Records contained in a dataset

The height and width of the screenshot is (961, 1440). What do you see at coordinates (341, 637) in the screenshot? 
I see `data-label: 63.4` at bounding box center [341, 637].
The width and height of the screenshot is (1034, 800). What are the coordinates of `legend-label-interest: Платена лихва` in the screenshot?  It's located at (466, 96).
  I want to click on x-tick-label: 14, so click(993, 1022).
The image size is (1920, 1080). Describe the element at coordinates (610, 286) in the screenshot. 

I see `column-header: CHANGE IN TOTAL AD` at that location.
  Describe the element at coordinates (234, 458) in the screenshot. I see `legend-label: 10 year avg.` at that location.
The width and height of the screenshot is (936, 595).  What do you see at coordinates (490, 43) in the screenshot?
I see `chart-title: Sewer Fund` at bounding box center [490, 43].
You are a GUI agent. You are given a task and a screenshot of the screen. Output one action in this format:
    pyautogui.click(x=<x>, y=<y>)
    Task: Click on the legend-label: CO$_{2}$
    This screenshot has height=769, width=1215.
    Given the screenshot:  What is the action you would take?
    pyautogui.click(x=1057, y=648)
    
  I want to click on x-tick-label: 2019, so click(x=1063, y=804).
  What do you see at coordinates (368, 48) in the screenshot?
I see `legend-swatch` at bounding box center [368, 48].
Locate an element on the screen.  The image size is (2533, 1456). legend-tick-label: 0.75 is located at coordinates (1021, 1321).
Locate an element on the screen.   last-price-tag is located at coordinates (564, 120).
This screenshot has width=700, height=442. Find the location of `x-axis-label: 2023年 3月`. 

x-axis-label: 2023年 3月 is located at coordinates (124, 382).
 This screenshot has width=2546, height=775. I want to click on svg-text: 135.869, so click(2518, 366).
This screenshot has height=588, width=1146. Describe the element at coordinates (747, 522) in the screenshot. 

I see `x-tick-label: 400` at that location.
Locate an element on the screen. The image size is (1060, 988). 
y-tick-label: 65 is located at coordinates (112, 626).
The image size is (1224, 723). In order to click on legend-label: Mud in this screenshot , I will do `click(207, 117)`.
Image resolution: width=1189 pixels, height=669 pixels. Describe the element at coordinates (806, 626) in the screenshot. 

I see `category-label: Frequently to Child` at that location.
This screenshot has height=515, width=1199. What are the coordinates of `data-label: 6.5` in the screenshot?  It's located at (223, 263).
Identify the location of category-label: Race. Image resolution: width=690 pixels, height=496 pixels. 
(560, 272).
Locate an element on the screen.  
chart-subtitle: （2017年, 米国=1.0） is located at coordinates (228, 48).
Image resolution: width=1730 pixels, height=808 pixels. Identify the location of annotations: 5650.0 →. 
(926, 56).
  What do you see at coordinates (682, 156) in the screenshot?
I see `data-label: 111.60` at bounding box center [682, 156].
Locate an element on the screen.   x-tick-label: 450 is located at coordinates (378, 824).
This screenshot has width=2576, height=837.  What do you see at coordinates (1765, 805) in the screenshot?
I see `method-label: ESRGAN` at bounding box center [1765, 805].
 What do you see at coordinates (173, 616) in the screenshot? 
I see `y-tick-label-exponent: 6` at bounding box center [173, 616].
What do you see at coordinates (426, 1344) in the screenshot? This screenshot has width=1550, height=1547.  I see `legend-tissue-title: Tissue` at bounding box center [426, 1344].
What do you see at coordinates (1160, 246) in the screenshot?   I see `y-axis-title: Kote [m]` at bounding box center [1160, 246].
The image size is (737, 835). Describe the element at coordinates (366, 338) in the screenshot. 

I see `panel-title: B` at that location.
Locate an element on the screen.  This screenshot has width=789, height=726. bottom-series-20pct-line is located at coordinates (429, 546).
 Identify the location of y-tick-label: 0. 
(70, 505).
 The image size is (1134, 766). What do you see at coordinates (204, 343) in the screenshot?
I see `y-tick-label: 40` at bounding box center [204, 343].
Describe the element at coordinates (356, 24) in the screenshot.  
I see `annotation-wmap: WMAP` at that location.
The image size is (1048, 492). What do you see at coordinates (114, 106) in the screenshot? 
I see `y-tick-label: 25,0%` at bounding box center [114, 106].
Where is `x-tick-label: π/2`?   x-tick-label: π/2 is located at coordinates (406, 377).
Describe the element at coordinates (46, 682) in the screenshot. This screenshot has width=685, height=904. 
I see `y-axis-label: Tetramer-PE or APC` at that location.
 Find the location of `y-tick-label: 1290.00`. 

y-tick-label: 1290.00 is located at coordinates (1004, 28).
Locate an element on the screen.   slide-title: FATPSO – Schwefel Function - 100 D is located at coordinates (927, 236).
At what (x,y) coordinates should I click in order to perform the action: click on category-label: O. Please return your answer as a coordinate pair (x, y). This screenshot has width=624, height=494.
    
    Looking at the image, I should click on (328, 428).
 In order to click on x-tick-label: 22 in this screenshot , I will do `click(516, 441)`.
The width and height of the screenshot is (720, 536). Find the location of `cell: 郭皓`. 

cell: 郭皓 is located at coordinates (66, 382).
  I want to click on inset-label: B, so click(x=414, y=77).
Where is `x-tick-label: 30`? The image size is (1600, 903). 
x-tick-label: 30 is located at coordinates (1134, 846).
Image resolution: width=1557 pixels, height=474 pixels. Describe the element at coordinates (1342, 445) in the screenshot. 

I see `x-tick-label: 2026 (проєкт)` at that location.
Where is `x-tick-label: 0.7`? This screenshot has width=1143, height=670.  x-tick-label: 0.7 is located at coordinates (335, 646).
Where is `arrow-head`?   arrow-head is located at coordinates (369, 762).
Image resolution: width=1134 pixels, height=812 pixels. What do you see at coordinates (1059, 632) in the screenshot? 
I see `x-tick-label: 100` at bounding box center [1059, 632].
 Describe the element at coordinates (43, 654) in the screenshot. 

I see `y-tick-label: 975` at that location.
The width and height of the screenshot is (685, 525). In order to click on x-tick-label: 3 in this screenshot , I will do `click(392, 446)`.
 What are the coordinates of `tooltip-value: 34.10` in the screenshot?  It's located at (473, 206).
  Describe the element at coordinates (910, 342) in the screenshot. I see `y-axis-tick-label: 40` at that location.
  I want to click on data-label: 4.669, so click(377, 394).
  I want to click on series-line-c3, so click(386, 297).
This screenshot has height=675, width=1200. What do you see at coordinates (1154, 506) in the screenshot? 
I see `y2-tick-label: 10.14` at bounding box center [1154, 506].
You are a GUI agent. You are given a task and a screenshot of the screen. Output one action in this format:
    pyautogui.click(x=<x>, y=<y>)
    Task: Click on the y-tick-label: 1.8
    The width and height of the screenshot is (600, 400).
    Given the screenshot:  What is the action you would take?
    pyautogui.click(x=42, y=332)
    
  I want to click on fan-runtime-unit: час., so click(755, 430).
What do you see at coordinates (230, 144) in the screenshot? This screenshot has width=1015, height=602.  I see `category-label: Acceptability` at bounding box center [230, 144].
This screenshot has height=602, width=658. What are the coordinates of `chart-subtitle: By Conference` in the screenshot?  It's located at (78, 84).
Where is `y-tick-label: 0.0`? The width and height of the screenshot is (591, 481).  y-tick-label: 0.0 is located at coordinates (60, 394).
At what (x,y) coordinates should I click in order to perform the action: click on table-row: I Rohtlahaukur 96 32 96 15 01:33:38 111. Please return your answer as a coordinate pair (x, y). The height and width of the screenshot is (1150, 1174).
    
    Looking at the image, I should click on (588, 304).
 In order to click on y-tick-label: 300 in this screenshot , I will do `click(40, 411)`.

### EXERCISE
Extract the portion of the data that opens with the line containing "The image size is (1224, 723)." and closes with the line containing "chart-subtitle: （2017年, 米国=1.0）", reproducing those lines verbatim.

### YOUR SOLUTION
The image size is (1224, 723). In order to click on legend-label: Mud in this screenshot , I will do `click(207, 117)`.
Image resolution: width=1189 pixels, height=669 pixels. Describe the element at coordinates (806, 626) in the screenshot. 

I see `category-label: Frequently to Child` at that location.
This screenshot has height=515, width=1199. What are the coordinates of `data-label: 6.5` in the screenshot?  It's located at (223, 263).
Identify the location of category-label: Race. Image resolution: width=690 pixels, height=496 pixels. 
(560, 272).
Locate an element on the screen.  
chart-subtitle: （2017年, 米国=1.0） is located at coordinates (228, 48).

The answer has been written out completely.